Exercise brief:
Transcribe exactly, leaving out pictures, the lines from the one that holds "Open Goddeslocks Short" through the end of the data below, including both end lines and no others.

[Stored data entries]

━━━

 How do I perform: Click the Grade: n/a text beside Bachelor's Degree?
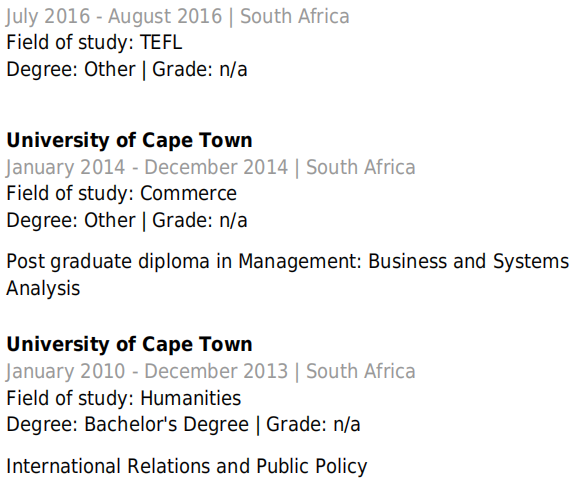pos(314,424)
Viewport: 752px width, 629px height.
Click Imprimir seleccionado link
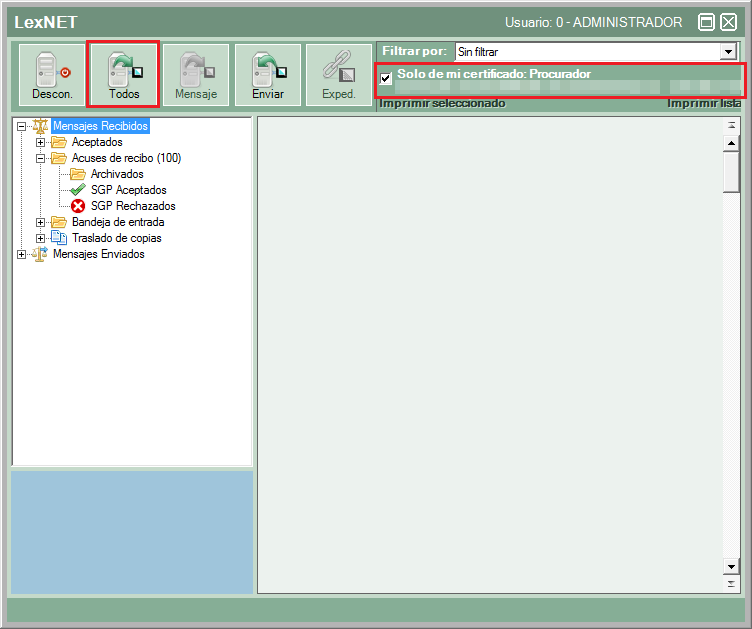[x=442, y=103]
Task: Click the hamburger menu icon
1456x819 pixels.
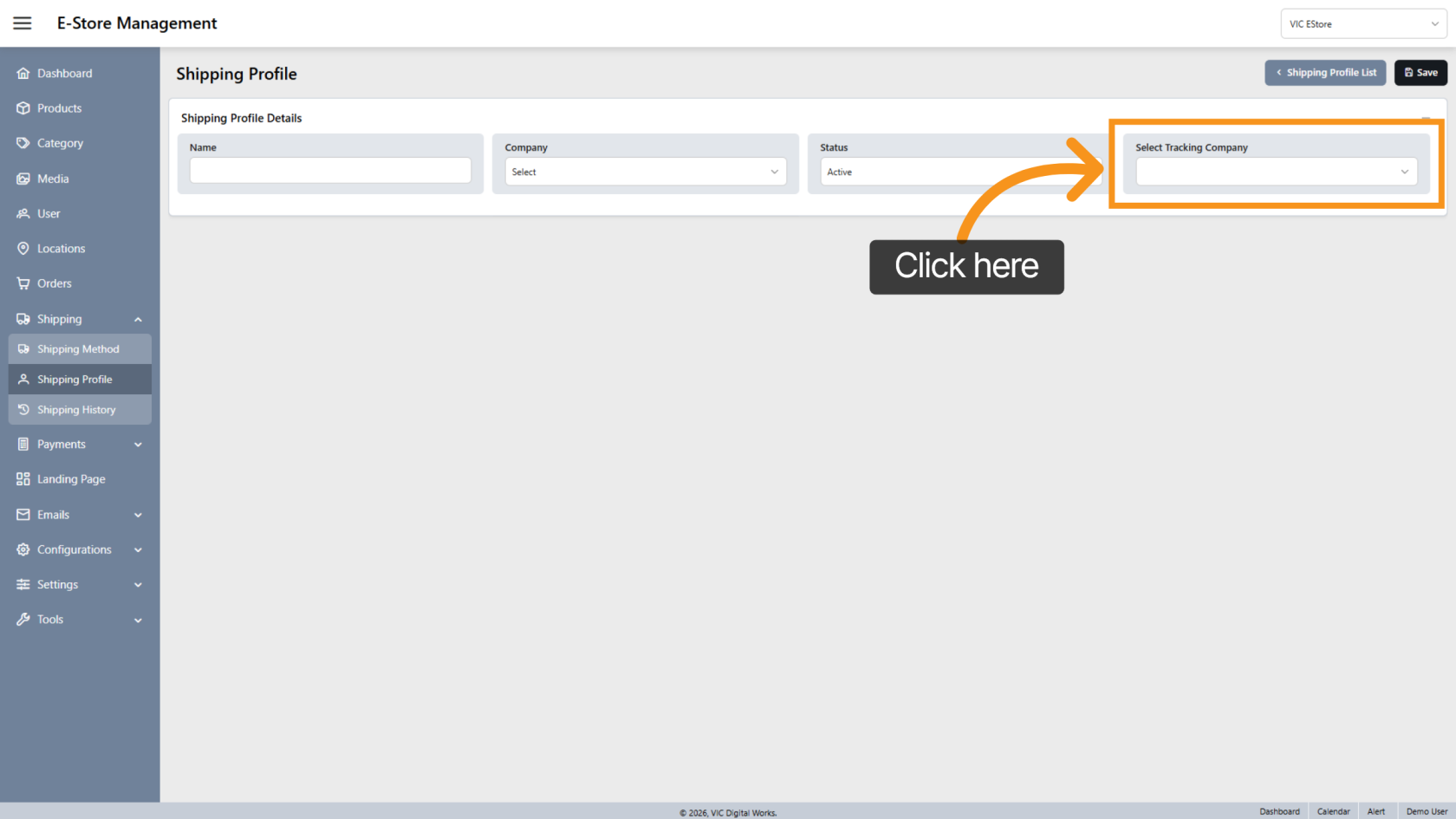Action: (x=23, y=23)
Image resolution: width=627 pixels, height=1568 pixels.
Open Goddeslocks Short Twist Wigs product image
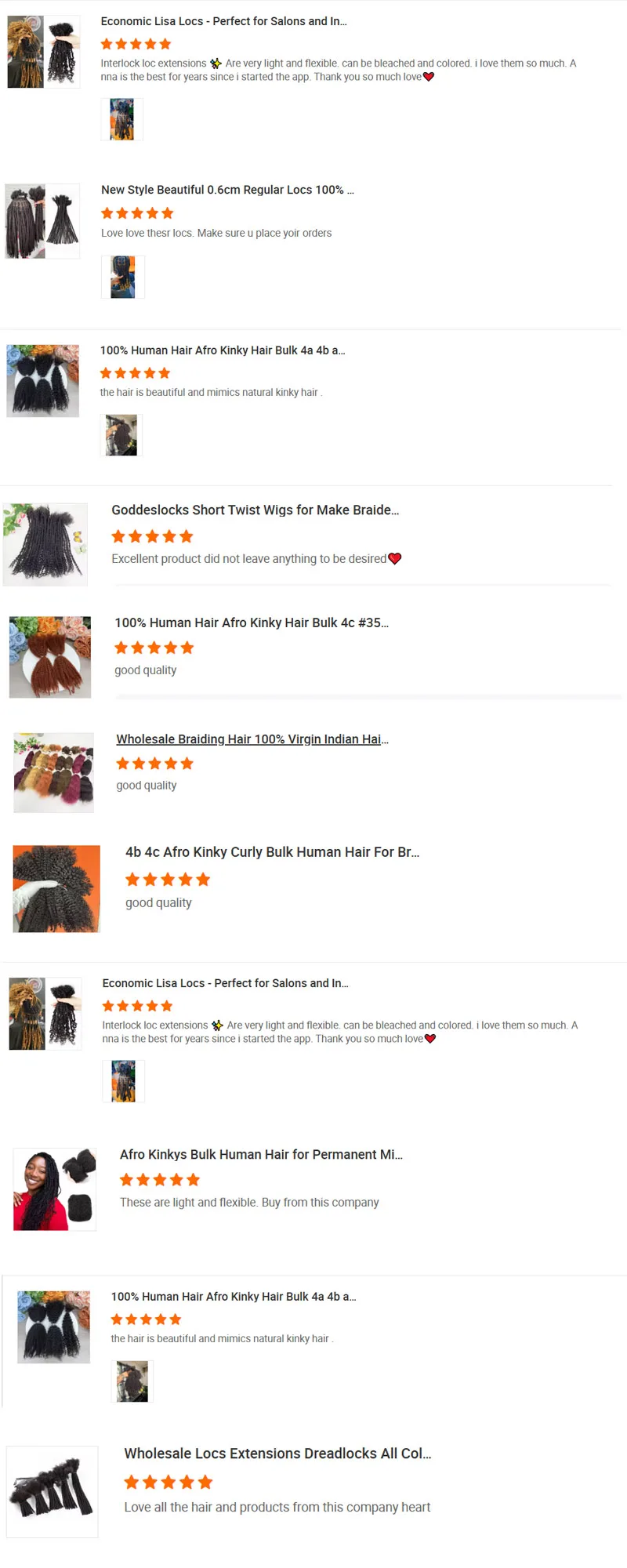pos(45,545)
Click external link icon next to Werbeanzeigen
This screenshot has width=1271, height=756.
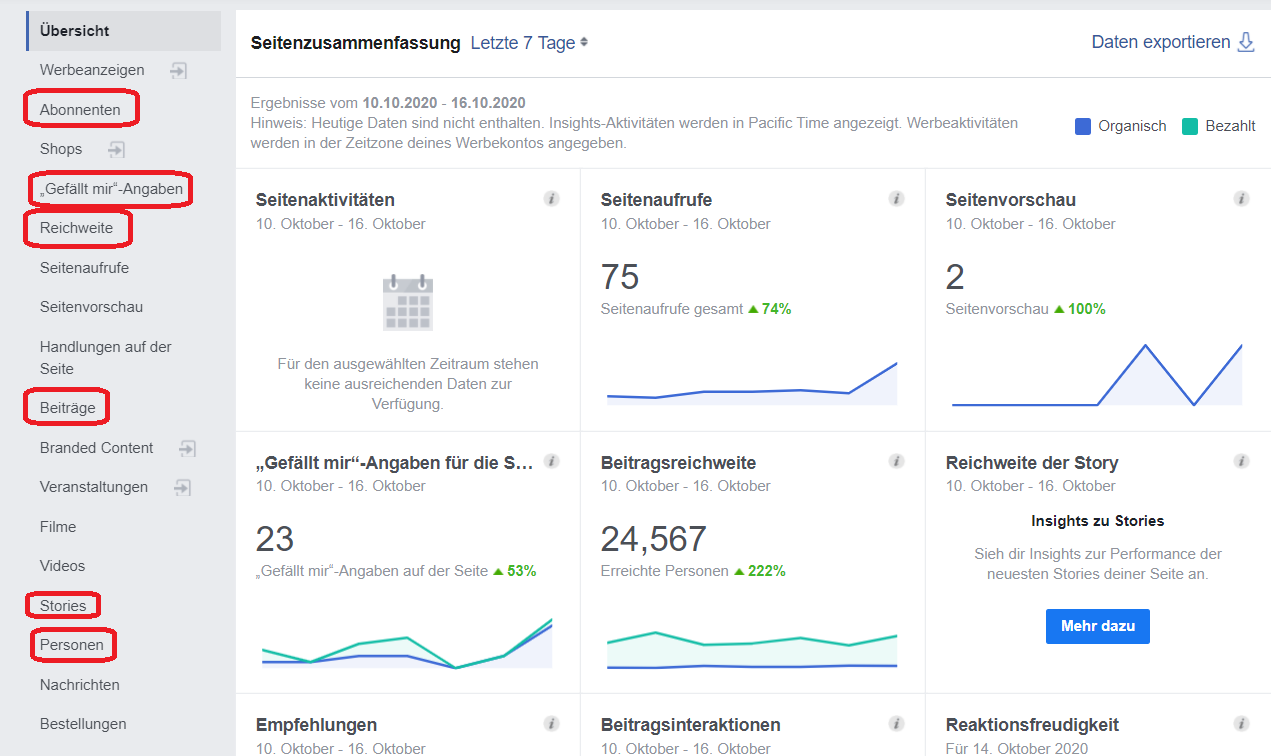click(x=178, y=70)
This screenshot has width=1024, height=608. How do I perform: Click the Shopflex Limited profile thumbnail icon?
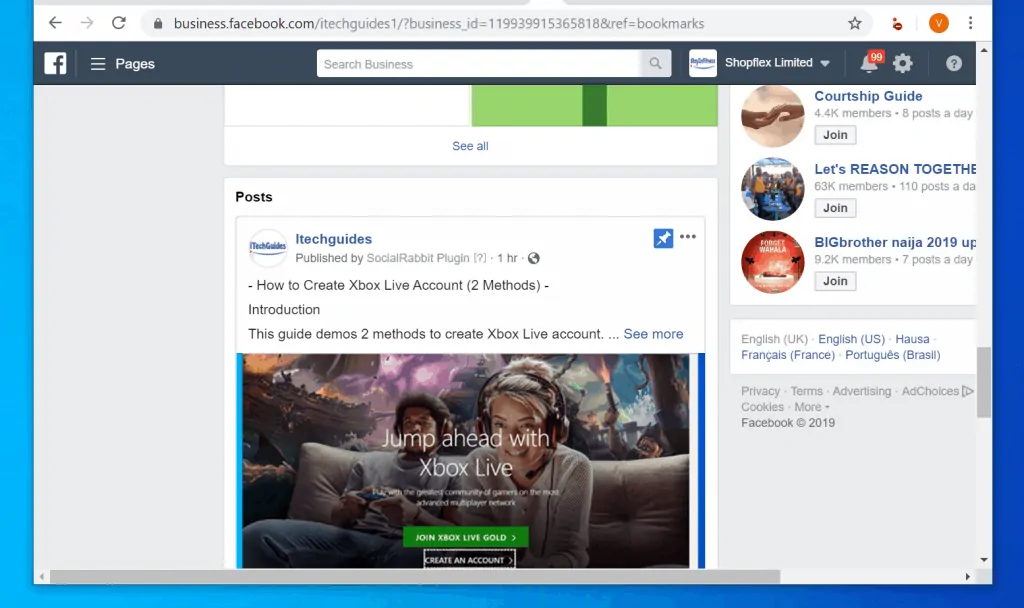(x=703, y=63)
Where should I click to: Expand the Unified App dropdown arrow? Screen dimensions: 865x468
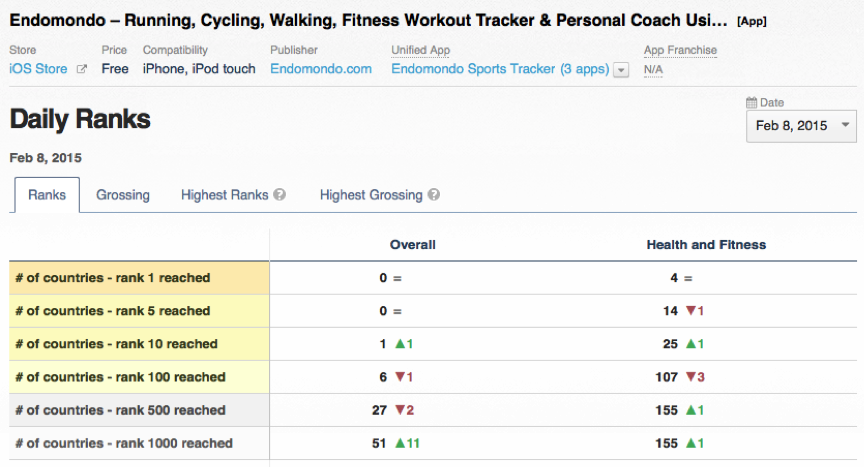click(x=621, y=70)
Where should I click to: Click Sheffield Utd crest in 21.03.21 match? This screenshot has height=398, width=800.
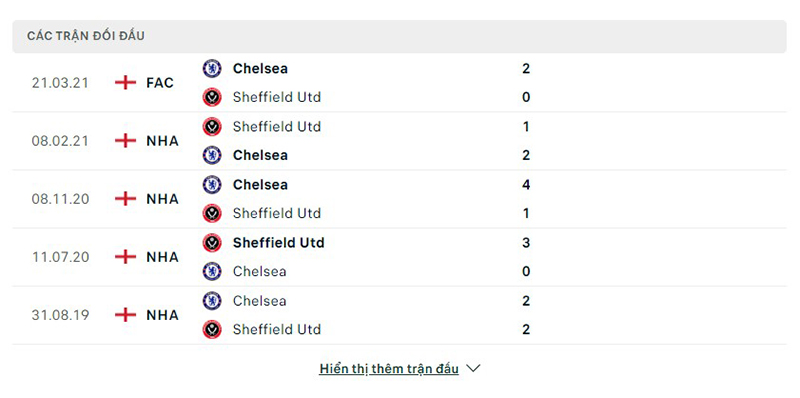pos(212,97)
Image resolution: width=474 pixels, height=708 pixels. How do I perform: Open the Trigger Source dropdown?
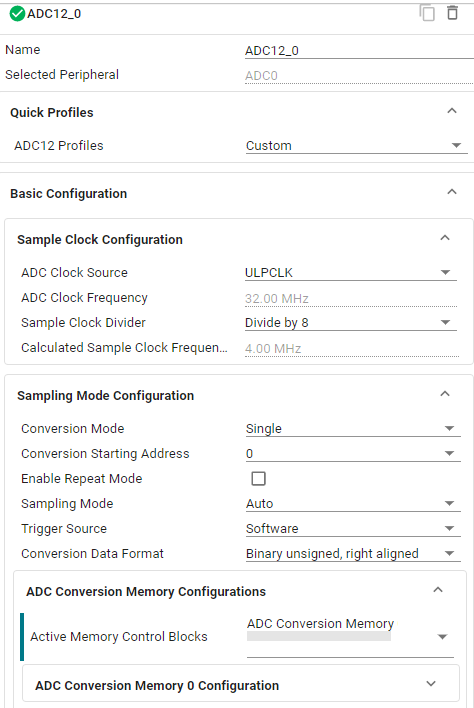click(353, 528)
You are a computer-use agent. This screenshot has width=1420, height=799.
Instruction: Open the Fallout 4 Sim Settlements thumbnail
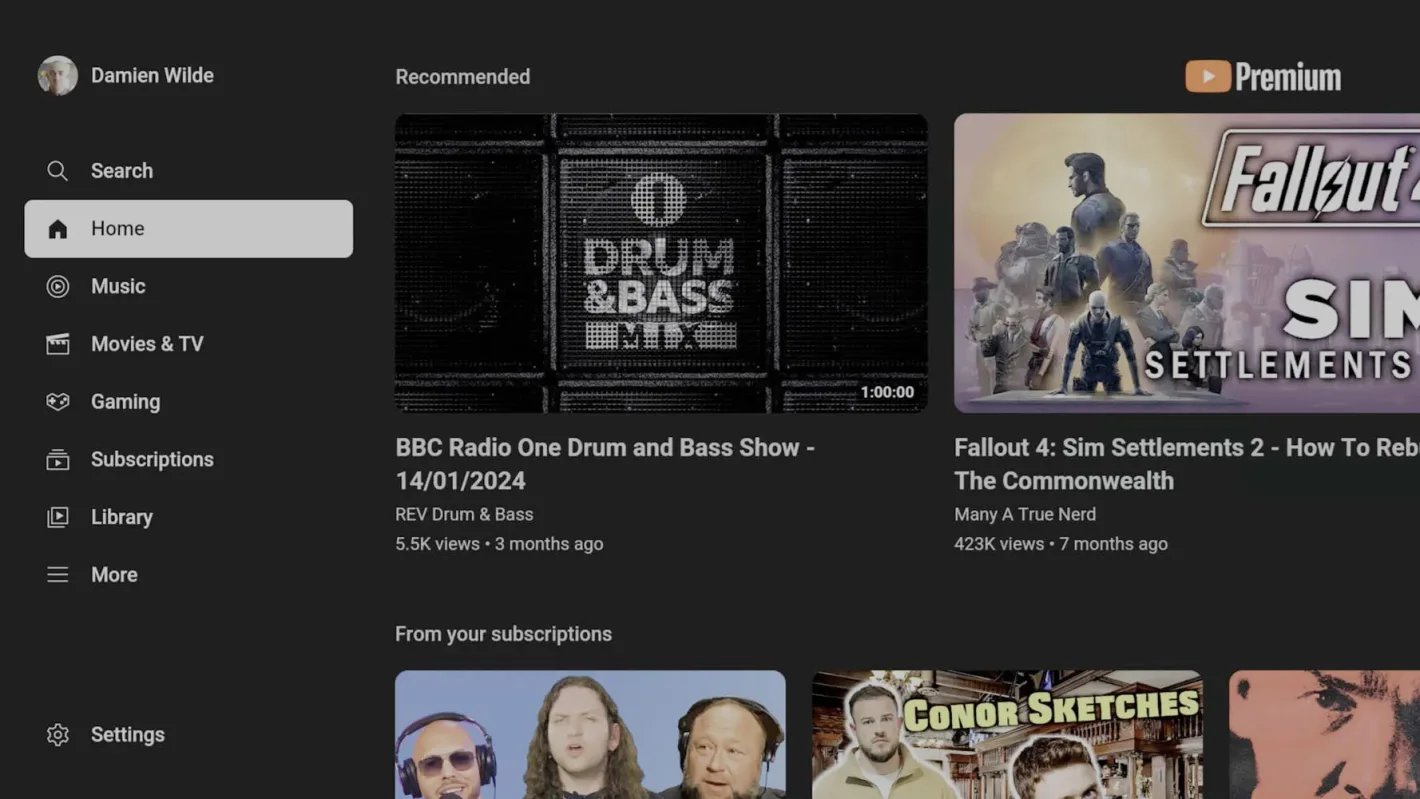click(1186, 263)
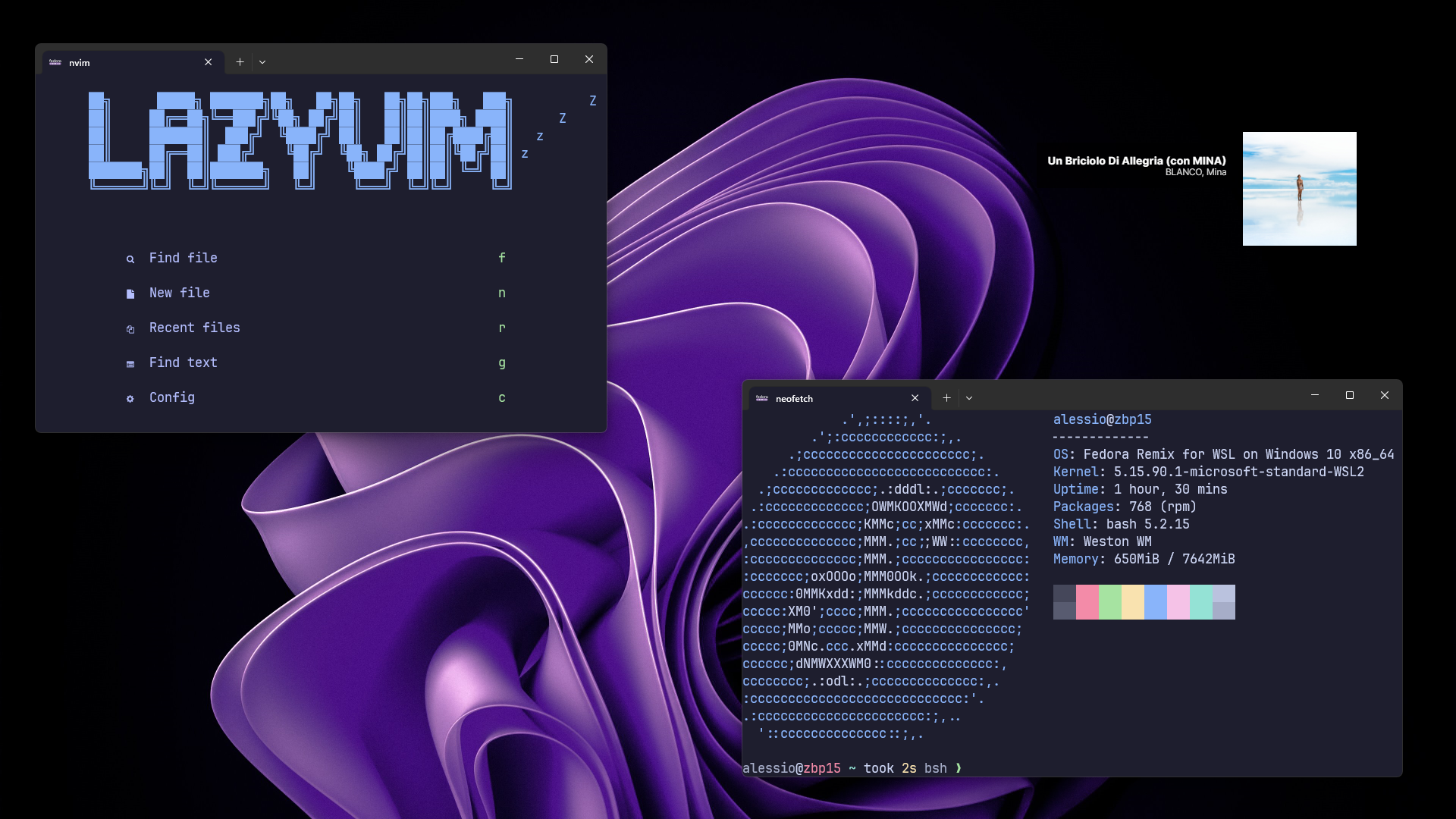Click the color palette swatch in neofetch output

coord(1144,602)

━━━

Task output:
Open Goddeslocks Short Twist Wigs product image
pos(45,545)
Click external link icon next to Werbeanzeigen
This screenshot has width=1271, height=756.
click(x=178, y=70)
This screenshot has width=1024, height=608. How do I perform: Click the Shopflex Limited profile thumbnail icon?
(x=703, y=63)
Where should I click to: Expand the Unified App dropdown arrow? Screen dimensions: 865x468
click(x=621, y=70)
Where should I click to: Click Sheffield Utd crest in 21.03.21 match? This screenshot has height=398, width=800.
pos(212,97)
Image resolution: width=474 pixels, height=708 pixels. How do I perform: Open the Trigger Source dropdown?
click(353, 528)
You are a computer-use agent. This screenshot has width=1420, height=799.
Instruction: Open the Fallout 4 Sim Settlements thumbnail
click(1186, 263)
Click the color palette swatch in neofetch output

coord(1144,602)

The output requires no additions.